I look forward to seeing people differently than I used to, pre-pandemic. Even now, fully vaccinated, I don’t get out as much, and no one outside of my family and a couple of close friends has been in my house for a long time. The class I’m teaching, which I would have ordinarily taught over a week in Vermont, is happening entirely online. So many small things—play dates, last-minute get-togethers, cousin and grandparent visits—have been subtracted.
When I do have plans to see people, I relish them.
This past Wednesday I drove to Durham to see my good friend Cat Warren. She’d planned a simple meal—bread, cheese, tomatoes, figs, ceviche (!), homemade peach sorbet (!!). Well, maybe not so simple. But my favorite sort of meal, enjoyed with one of my favorite people.
On the way there the skies were especially… hazy. The sort of haze that you’d maybe see on an especially humid early morning—not at five in the evening. Somehow, the same way that a black dog-shape reads as beaver, the air read as smoke. I wondered if it could be smoke from the fires, which one of the writers in my class has been experiencing in Oregon.
Cat met me in her driveway. Could I believe that the air was filled with smoke from the Western wildfires?
I could not, and yet I could.
We had a lovely evening, talking and laughing and eating delicious food. But there was a darkness, too—the haze that settled over her garden, the knowledge that so many of our fellow North Carolinians, like people in other (especially Southern) states, have refused a lifesaving, community-saving vaccine.
The next day I sat with my friend and colleague Sylvester Allen on a porch overlooking the Haw River in Saxapahaw. The haze—sorry, the smoke—was worse, and a code orange alert had been declared for most of the state. I asked Sylvester the same question Cat had asked me: could he believe that this smoke had traveled here from Oregon, from Wyoming and California and all the other burning places?
There must be a metaphor there, he said.
We have been talking a lot about the permeability of time and space, the way that old wounds and toxicity carry forward. How a cheap, ugly Confederate statue—erected in 1914 by white supremacists and dedicated by a Reconstruction-era Klan leader—still emits its poisons.

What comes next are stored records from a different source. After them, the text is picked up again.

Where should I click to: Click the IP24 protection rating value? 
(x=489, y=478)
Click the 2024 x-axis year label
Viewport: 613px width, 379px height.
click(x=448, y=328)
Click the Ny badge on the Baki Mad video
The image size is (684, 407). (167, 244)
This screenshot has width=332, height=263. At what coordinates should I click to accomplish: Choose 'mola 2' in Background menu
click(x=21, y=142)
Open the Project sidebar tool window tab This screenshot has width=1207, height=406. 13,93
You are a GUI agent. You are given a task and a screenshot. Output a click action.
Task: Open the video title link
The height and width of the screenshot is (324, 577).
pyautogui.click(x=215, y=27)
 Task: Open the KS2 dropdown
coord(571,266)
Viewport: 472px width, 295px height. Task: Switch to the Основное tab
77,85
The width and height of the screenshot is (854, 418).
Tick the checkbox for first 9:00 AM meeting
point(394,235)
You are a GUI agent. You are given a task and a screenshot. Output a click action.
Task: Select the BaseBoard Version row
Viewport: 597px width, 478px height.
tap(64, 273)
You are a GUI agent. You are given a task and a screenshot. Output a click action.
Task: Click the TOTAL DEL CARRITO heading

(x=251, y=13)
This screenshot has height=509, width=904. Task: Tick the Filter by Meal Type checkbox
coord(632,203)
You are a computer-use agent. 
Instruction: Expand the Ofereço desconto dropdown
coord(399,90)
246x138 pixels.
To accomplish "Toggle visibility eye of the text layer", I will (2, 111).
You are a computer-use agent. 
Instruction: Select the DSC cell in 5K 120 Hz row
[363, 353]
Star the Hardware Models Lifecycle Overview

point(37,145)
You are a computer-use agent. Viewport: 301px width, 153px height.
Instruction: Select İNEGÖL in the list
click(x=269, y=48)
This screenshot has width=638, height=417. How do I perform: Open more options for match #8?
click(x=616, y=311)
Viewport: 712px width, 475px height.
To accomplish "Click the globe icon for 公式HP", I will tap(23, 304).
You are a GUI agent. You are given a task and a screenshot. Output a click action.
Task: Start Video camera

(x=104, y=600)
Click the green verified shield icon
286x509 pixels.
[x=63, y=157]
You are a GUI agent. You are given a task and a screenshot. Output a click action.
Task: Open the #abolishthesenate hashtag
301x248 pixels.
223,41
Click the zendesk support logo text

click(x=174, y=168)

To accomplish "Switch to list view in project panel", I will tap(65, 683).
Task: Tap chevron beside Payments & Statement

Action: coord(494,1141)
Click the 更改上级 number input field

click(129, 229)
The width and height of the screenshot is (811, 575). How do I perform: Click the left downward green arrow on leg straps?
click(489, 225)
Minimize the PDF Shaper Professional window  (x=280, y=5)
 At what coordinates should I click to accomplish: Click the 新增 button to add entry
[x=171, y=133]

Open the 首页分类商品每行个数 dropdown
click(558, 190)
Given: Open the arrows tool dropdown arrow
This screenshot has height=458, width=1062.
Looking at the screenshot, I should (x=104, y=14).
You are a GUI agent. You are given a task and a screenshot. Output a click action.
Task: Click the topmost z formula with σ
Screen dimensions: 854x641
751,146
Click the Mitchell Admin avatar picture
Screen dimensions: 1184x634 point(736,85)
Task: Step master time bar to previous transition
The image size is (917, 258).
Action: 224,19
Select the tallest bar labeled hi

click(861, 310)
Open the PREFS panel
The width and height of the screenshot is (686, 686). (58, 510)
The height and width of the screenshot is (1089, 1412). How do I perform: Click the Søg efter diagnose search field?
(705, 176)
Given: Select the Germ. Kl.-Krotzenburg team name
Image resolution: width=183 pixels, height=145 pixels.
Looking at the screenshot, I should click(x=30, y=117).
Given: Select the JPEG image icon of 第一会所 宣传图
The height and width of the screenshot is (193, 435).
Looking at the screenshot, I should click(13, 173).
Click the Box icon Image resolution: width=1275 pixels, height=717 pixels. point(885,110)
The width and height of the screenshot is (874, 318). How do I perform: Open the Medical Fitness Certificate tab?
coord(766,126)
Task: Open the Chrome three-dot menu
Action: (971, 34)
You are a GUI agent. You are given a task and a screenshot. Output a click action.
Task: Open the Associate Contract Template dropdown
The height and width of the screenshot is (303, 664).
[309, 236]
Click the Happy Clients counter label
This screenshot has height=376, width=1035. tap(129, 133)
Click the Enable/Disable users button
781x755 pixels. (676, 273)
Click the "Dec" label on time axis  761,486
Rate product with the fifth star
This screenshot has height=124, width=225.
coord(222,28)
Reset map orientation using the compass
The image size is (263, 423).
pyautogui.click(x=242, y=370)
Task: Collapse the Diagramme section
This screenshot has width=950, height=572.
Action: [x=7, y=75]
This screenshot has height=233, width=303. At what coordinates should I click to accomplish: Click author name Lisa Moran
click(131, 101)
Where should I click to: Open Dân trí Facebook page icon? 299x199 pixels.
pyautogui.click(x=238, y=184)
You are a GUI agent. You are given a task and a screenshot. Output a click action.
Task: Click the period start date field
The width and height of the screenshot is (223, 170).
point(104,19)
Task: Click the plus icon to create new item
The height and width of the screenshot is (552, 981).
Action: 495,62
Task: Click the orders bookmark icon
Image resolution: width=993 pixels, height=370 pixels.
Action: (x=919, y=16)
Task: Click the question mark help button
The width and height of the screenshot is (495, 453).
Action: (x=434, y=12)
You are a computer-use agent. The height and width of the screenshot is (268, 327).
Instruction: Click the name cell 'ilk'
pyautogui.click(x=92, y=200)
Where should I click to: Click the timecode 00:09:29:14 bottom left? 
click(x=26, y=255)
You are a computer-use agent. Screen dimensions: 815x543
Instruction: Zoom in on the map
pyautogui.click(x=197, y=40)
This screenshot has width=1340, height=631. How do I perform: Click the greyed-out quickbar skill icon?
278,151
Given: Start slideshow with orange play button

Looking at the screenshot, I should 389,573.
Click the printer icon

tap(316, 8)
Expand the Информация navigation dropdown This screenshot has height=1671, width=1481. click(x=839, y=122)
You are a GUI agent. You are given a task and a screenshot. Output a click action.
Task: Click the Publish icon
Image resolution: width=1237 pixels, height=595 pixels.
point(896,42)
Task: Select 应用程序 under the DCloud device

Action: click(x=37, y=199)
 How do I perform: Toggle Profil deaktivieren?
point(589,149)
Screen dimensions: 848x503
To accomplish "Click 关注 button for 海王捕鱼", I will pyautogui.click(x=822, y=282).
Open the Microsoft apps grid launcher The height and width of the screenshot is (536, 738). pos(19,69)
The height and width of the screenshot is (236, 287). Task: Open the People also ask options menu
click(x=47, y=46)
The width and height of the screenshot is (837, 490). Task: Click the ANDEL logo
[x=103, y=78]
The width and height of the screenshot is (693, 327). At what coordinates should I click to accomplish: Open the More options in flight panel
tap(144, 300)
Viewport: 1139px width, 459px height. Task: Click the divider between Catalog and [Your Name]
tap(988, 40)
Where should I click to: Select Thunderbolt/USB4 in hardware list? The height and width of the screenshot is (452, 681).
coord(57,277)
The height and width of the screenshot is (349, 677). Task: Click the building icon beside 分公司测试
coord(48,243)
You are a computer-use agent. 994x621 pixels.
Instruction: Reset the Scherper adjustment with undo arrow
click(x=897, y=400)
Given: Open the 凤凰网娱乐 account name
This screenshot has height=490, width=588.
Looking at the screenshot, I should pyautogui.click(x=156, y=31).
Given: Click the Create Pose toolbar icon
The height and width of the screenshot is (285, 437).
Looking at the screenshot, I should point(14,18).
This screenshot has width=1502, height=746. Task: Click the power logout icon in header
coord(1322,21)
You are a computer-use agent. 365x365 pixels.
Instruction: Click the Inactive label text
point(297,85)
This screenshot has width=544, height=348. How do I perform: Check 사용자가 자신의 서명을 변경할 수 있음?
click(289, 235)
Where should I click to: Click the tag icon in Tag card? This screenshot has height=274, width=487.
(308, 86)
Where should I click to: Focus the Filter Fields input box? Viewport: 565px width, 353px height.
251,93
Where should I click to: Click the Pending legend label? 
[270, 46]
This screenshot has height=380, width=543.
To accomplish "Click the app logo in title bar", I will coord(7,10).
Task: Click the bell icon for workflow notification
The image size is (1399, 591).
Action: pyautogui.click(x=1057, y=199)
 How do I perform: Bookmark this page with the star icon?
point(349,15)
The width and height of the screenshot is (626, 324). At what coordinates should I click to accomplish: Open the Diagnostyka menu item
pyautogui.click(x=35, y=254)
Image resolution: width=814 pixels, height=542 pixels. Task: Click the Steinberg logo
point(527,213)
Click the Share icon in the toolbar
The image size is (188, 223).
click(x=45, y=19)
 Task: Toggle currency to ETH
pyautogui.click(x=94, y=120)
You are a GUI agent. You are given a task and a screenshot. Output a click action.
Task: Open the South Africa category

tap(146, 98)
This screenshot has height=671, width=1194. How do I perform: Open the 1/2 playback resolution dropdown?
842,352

Last night, we stood on the other side of that statue, and there was so much that was poisonous in the air. For many of the several dozen protesters who gathered, there was the traumatic memory of being gassed, assaulted, and arrested at a peaceful march to the polls. Of seeing children and older people pepper-sprayed. There were the self-described “peacekeepers” (the same ones I mentioned last week) standing, menacingly and incongruously, beneath the LOVE ALWAYS WINS mural across the street. There were the “raggedy-ass” (not my words, but not inaccurate) pickup trucks that screeched around the square, coal rolling us with noxious diesel smoke. Ugly shouts from the drivers. There were the police officers on the roof above us. There was an ever-present police drone that hovered and followed us everywhere we marched.
But also:
Speeches, singing, community.
Black Lives Matter flags and homemade signs waving in the breeze.
A reminder from Michael Harris that this is all part of a larger, national conversation, and one that needs “to go on and on and on,” in all the spaces we inhabit.
A suggestion from Cliff Carter that the $800,000 spent in a single year by Alamance County law enforcement on policing protests and protecting that statue “could have fed a lot of people.”
And a warning from Quenclyn Ellison to Alamance County parents yelling about critical race theory in the classroom: “If you’re not teaching your children the cruel history of this county that we are trying to move from, then your children will grow up to be racist.”
There were starlings lighting in the beech trees, and crape myrtle blossoms strewn on the sidewalks.
As we marched past the jail, there was the sound of incarcerated people, who’d heard us chanting, banging on their windows. And our calls back: “We hear you! We love you!”
Stops at the Graham Police department, and the Alamance County Sheriff’s office, to release our eminently reasonable demands: remove the statue. Cease and desist wasteful spending, release police bodycam footage from the October 31, 2020 march. Hold police officers accountable for their actions. Equal justice for all.
As Michael Harris said the other week, “I don’t really believe in justice, but I do believe in accountability.” We can be one another’s accountability family, he told us.
I think that’s the metaphor Sylvester and I were looking for—a more positive one, anyway. That smoke is another important sign that we are accountable to one another, and all connected. When we get a vaccine or encourage a neighbor to get one. When we wear a mask indoors to protect the vulnerable. When we march in the streets, when we share our experience and our learning. When we register people to vote, or sit down to talk about why voting in every election is important. When we demand action on climate change and take steps in our own lives to mitigate it. When we insist that Black Lives Matter.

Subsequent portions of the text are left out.